Były trener "Białej Gwiazdy": Człowiek, który był ikoną i ratował Wisłę, teraz ją grzebie
Olbrzymie zamieszanie panowało w ostatnich tygodniach wokół Wisły Kraków. Wszystko z powodu sprzedaży klubu Jakubowi Meresińskiemu, który nie tylko podrobił świadectwo ukończenia szkoły średniej, ale - jak twierdzi prokuratura - może mieć również na sumieniu dużo cięższe przestępstwa, z wyłudzaniem VAT, praniem brudnych pieniędzy czy przynależnością do zorganizowanej grupy przestępczej na czele.

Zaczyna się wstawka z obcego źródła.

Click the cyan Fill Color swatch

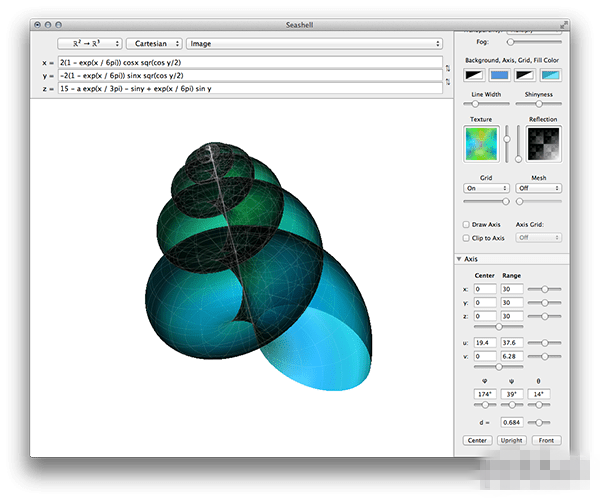coord(548,75)
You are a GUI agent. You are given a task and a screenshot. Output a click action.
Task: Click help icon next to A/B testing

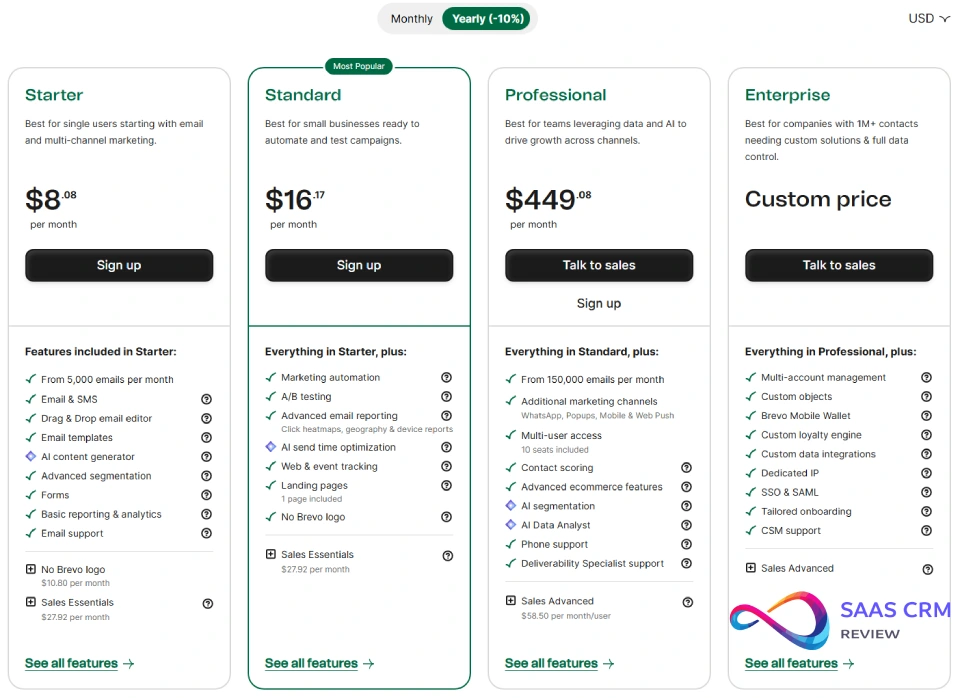[x=447, y=397]
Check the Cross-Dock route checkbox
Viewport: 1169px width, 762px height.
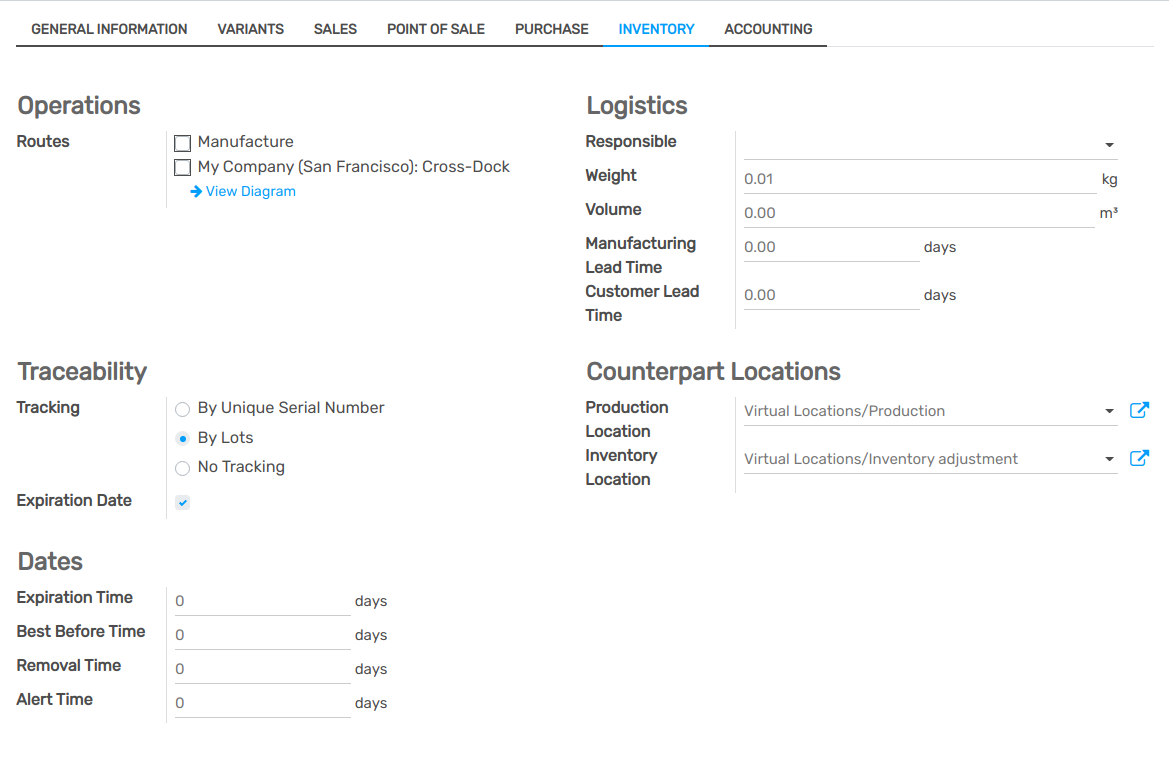[182, 168]
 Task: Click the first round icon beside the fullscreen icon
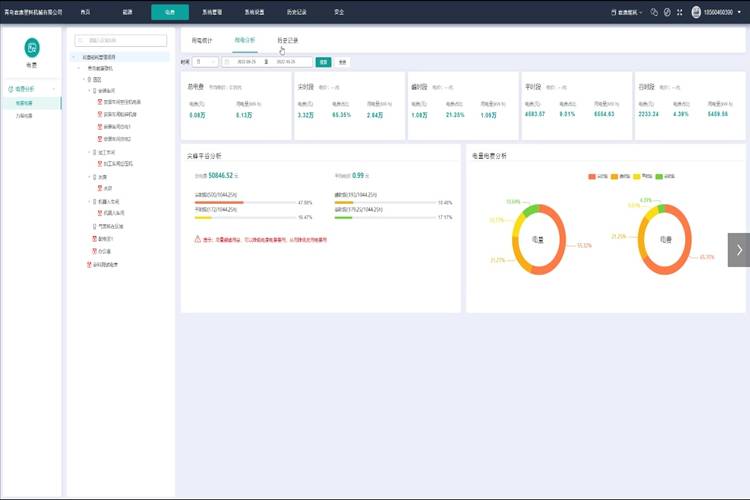click(x=654, y=12)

fot. Wojciech Matusik / Polska Press
I choć "Biała Gwiazda" przeszła już pod skrzydła Towarzystwa Sportowego Wisła, panująca od kilku miesięcy sytuacja może jeszcze długo odbijać się klubowi czkawką. - Pracując w Wiśle byłem w różnych sytuacjach, ale takiej jak obecnie nigdy nie było. Zawsze było stabilnie, a dzisiaj... trudno to określić. Najgorszą sytuacją jest to, że człowiek, który był ikoną, czyli pan Cupiał, bez namysłu sprzedał drużyny komuś, o kim prasa pisze takie rzeczy, że aż trudno uwierzyć, iż nikt go nie sprawdził. I to jest największy problem nie tylko klubu, ale i pana Cupiała, który zdał sobie chyba sprawę, że będąc człowiekiem, który ratował Wisłę, jest tym, który tę Wisłę grzebie - powiedział w rozmowie z x-news Lucjan Franczak, były trener Wisły Kraków.